Essa premissa inicial é muito conduzida por Vintenberg, existe um claro contraste entre os personagens no início da projeção até o final, o que é refletido na própria direção. O mundo pacato dos protagonistas é sempre retratado como sufocante pela câmera, as cenas dão um foco especial no rosto dos personagens, passando o sentimento de desgosto, tristeza e vazio. Quando o experimento alcoólico se inicia, tudo muda, os ângulos das cenas são mais amplos, indicando um maior relaxamento e liberdade.

A atuação de Mads Mikkelsen é algo fora do mundo nesse filme, pois ele faz três versões diferentes de Martin, a introspectiva (sóbrio), a sociável (bêbado) e a que fica no limiar de ambas (ressaca). No estado sóbrio, o protagonista aparenta uma grande dor interna, perceptível por seu semblante fechado. Quando finalmente ele solta seus sentimentos, vira uma pessoa completamente distinta, ganha mais confiança, atitude e carisma.

O roteiro da obra merece aplausos pela condução lógica dos eventos, foi feita uma ótima pesquisa sobre os efeitos do álcool no organismo humano e isso é usado na narrativa para indicar o estado de evolução (ou degradação) dos personagens. Quando os efeitos do uso excessivo do álcool começam a surgir, uma montagem hábil destaca as dificuldades de fala, mobilidade e as consequências pessoais. A direção habilmente usa o close no rosto dos personagens para indicar quando eles desesperadamente querem beber.
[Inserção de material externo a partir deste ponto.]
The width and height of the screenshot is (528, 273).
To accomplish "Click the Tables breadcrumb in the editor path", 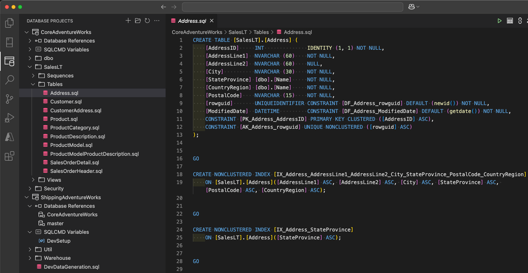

Os diálogos também merecem um reconhecimento, todas as conversas do quarteto são bem escritas e vendem bem para o público o laço afetivo que eles possuem. Meu único problema com o texto foi a aceleração dos eventos na transição do meio para o final, a decadência dos protagonistas foi muito rápida, faltou uma sutileza na construção dos problemas pessoais que o álcool trouxe às vidas deles.

O tom da obra também merece elogios, são poucos os filmes que contam uma história com temática séria de forma tão divertida. Durante as cenas de bebedeira, se sente uma vontade de estar no local e aproveitar o clima de diversão, ajuda também o fato dos personagens principais serem bem carismáticos. É raro todos os membros de um grupo terem destaque, mas aqui, o texto acha um espaço para que Tommy (Thomas Bo Larsen), Nikolaj (Magnus Millang) e Peter (Lars Ranthe) tenham suas histórias contadas, o trio de atores que os interpretam estão muito bem.

Por fim, devo elogiar o excelente trabalho na escolha da trilha sonora, as músicas casam perfeitamente nas cenas e ajudam na construção de um clima festivo. O uso do silêncio em cenas mais dramáticas mostrou-se uma escolha acertada da direção, permitindo que a imagem e os atores sejam o foco do público.

A mensagem da obra pode parecer confusa para alguns, mas, no contexto, funciona bem, afinal abraçar a imperfeição é algo que todo ser humano precisa fazer. Toda a jornada do filme foi sobre encarar o abismo, tentar não cair nele, falhando, mas valorizando a lição apreendida para seguir com a vida.

'Druk- Mais uma Rodada' é um forte candidato ao prêmio de Melhor Filme Estrangeiro no Oscar e merece a vitória.